Na faixa etária entre 70 a 74 anos, a eficácia da Coronavac contra casos sintomáticos é de 61,8%, de 80,1% contra hospitalizações e de 86% contra mortes.
No entanto, a proteção da Coronavac cai na população com 80 anos ou mais —28% contra casos sintomáticos, 43,4% contra hospitalizações e 49,9% contra mortes. Esses números, porém, são superiores à proteção conferida pela vacina da gripe nesse público, ressalta Croda.
É importante destacar que, após um período de queda, as internações nessa faixa etária se estabilizaram e, recentemente, voltaram a crescer no Rio e em São Paulo, como aponta projeção feita pela Fiocruz. Isso pode ser consequência de uma falsa sensação de proteção de pessoas vacinadas com apenas uma dose, que podem contrair o vírus e disseminá-lo, inclusive para idosos já vacinados.

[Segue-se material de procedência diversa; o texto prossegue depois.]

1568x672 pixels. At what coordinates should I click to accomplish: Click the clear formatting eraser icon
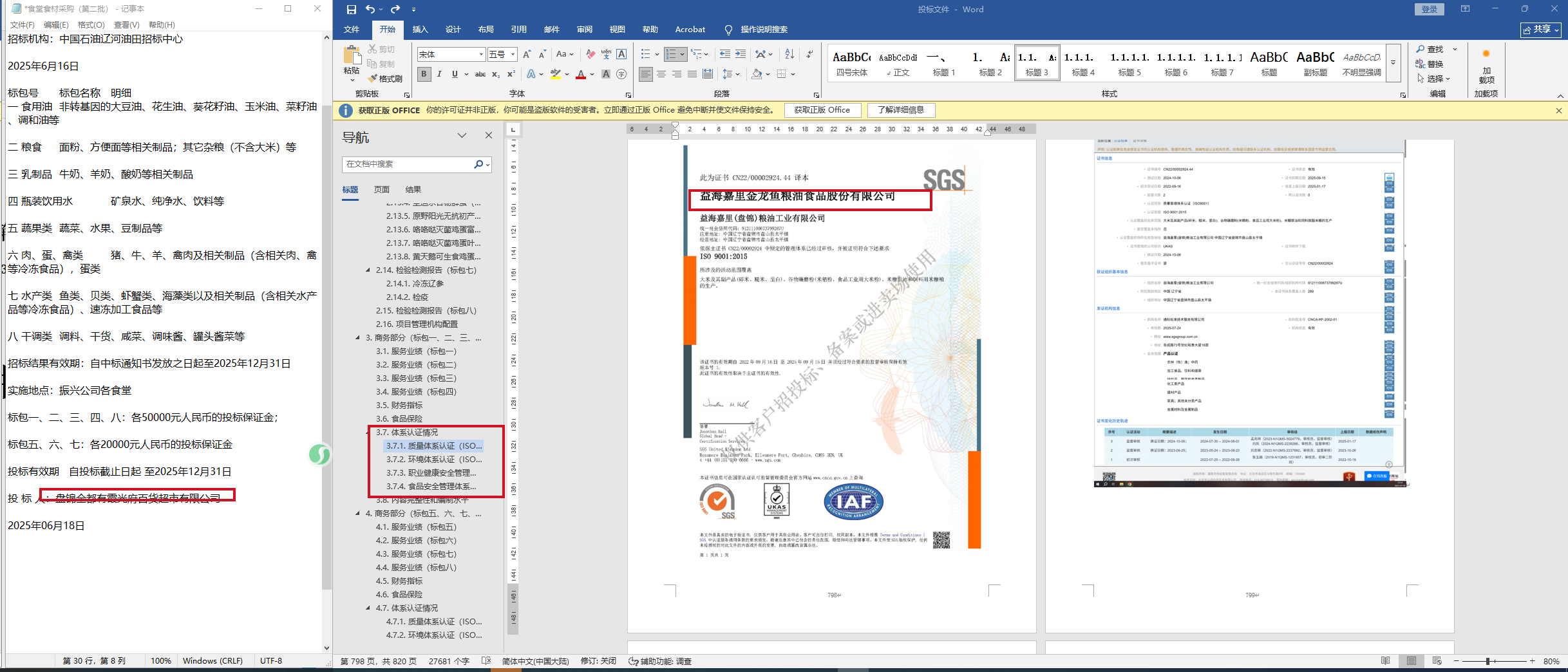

Dois estudos divulgados recentemente pela Sinovac, fabricante chinesa da Coronavac, indicam que há uma queda de anticorpos específicos contra o coronavírus seis meses após as duas doses da vacina. Essa queda, no entanto, é esperada, e os anticorpos são apenas um tipo, mas não o único, de proteção conferida por vacinas.
No mesmo estudo, os pesquisadores avaliaram a aplicação de uma terceira dose da vacina 28 dias ou seis meses após a segunda dose, e viram que essa dose reforço estimula a produção de anticorpos, tanto em pessoas com 18 a 59 anos quanto naquelas com 60 anos ou mais.
Na última quarta-feira (11), o Chile iniciou a aplicação de uma terceira dose com o imunizante AstraZeneca nos idosos que já receberam as duas doses da Coronavac.